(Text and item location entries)
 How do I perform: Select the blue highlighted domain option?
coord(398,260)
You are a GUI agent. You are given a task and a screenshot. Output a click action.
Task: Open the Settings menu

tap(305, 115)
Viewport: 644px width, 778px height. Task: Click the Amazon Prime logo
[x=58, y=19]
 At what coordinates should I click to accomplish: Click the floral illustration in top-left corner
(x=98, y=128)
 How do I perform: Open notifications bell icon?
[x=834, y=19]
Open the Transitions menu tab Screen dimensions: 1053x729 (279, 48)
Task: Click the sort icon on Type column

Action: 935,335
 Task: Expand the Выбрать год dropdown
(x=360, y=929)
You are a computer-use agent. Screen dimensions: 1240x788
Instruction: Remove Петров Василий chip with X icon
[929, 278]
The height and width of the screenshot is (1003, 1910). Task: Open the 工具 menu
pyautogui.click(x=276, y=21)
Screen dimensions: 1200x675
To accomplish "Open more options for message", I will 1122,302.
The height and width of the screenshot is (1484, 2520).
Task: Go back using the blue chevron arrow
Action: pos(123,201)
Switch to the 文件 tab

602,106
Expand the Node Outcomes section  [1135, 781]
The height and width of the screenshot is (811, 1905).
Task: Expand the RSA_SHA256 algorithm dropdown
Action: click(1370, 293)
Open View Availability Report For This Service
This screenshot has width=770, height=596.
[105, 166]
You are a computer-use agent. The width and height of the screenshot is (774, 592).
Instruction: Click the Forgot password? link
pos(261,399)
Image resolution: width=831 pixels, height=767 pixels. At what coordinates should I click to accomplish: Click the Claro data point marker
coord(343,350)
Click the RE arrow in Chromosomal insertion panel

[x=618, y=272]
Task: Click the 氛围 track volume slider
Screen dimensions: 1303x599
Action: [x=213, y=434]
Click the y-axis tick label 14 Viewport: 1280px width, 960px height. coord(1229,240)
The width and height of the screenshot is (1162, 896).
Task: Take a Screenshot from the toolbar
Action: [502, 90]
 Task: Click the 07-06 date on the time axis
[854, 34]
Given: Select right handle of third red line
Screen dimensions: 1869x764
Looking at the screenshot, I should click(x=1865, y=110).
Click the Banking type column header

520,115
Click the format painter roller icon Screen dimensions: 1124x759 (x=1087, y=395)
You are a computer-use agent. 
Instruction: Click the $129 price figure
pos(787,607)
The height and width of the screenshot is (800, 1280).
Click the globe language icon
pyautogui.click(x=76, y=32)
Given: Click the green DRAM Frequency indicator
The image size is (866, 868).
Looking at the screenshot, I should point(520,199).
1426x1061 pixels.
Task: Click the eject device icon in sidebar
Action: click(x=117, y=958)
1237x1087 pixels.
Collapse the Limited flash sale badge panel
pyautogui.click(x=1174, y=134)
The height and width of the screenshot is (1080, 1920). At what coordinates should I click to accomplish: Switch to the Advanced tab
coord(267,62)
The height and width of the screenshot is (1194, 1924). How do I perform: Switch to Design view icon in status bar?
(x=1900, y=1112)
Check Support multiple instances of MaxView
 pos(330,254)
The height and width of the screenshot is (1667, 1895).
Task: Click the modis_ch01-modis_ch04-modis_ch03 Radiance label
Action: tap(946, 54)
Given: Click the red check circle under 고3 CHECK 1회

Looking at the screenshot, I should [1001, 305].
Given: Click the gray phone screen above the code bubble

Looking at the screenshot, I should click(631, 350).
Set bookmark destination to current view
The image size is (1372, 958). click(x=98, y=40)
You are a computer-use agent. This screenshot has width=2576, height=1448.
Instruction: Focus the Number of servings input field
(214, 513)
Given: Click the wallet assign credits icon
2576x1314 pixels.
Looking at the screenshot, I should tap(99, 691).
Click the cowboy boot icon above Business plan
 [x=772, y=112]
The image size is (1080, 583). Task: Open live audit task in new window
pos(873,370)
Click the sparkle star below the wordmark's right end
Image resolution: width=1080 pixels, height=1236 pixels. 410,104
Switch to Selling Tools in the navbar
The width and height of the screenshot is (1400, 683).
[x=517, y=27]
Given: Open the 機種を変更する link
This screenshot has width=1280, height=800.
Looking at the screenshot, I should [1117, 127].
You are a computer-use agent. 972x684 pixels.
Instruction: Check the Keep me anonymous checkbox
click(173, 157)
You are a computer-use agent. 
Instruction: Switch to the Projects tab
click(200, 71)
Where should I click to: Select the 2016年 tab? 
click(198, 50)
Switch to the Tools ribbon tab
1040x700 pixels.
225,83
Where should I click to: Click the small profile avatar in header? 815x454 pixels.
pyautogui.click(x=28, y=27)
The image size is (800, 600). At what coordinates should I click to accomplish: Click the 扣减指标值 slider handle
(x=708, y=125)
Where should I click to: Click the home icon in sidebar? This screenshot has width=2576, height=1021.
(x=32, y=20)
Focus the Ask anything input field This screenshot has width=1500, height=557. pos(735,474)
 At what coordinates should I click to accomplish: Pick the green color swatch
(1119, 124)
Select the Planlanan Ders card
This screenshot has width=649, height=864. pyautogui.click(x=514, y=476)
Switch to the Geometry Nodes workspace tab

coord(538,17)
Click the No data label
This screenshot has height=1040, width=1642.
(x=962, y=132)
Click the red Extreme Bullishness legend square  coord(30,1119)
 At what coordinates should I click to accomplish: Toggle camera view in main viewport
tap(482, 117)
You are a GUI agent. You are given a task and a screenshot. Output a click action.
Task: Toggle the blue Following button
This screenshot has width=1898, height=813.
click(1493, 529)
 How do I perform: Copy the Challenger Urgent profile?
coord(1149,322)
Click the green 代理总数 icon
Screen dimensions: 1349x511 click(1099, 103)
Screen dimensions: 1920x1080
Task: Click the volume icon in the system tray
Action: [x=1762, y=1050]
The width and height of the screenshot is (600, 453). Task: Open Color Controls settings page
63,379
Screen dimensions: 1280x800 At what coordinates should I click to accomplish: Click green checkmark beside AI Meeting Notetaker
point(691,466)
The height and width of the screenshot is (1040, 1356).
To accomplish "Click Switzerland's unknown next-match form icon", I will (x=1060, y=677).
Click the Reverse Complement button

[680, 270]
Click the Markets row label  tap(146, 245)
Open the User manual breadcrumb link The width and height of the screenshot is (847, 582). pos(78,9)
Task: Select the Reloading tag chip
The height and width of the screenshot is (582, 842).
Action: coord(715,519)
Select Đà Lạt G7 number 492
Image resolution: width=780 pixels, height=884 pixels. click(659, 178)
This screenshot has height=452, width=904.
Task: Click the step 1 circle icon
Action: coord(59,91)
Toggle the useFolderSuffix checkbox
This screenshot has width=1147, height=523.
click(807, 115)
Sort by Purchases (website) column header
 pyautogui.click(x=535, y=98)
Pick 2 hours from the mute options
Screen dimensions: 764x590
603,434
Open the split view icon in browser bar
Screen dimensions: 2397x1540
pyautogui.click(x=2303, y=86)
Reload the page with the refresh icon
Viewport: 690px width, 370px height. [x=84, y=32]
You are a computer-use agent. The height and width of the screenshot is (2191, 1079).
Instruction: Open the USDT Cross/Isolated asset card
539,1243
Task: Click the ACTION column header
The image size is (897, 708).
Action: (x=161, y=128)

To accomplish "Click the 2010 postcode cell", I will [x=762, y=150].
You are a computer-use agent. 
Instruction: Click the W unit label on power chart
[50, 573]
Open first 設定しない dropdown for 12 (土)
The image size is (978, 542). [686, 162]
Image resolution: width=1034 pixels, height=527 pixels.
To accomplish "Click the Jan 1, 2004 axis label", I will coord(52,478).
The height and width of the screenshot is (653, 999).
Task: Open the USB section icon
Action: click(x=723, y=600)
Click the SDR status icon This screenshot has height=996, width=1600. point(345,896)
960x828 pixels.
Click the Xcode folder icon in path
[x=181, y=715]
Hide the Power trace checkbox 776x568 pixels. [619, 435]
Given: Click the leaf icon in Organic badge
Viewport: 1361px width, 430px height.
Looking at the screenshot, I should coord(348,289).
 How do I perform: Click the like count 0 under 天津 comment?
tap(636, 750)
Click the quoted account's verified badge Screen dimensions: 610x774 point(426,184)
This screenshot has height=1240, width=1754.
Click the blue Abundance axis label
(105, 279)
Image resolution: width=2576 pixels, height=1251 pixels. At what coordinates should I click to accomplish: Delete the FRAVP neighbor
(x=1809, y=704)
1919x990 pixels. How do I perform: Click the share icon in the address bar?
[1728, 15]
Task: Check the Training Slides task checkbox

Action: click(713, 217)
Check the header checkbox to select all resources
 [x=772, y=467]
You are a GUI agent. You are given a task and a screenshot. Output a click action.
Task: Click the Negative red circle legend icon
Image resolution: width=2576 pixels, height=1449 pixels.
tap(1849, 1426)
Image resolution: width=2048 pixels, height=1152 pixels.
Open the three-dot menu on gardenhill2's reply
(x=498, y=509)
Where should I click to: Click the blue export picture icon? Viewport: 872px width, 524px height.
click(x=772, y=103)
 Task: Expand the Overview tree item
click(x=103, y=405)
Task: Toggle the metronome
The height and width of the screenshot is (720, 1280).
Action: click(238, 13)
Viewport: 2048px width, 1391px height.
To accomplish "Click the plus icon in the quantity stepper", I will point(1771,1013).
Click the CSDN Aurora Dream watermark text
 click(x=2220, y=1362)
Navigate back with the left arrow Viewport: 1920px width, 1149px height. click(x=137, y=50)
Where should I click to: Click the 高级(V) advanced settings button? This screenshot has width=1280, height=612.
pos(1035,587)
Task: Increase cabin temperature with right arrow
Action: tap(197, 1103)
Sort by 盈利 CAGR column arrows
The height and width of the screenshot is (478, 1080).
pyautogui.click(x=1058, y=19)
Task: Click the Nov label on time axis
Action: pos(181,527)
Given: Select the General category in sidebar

**Instructions for the task**
Output as a numbered list the lines of the records starting at the line containing "1237x1087 pixels." and ending at the line containing "Looking at the screenshot, I should tap(99, 691).", skipping blank lines.

**In response**
1. 1237x1087 pixels.
2. Collapse the Limited flash sale badge panel
3. pyautogui.click(x=1174, y=134)
4. The height and width of the screenshot is (1080, 1920). At what coordinates should I click to accomplish: Switch to the Advanced tab
5. coord(267,62)
6. The height and width of the screenshot is (1194, 1924). How do I perform: Switch to Design view icon in status bar?
7. (x=1900, y=1112)
8. Check Support multiple instances of MaxView
9.  pos(330,254)
10. The height and width of the screenshot is (1667, 1895).
11. Task: Click the modis_ch01-modis_ch04-modis_ch03 Radiance label
12. Action: tap(946, 54)
13. Given: Click the red check circle under 고3 CHECK 1회
14. Looking at the screenshot, I should [1001, 305].
15. Given: Click the gray phone screen above the code bubble
16. Looking at the screenshot, I should click(631, 350).
17. Set bookmark destination to current view
18. The image size is (1372, 958). click(x=98, y=40)
19. You are a computer-use agent. This screenshot has width=2576, height=1448.
20. Instruction: Focus the Number of servings input field
21. (214, 513)
22. Given: Click the wallet assign credits icon
23. 2576x1314 pixels.
24. Looking at the screenshot, I should tap(99, 691).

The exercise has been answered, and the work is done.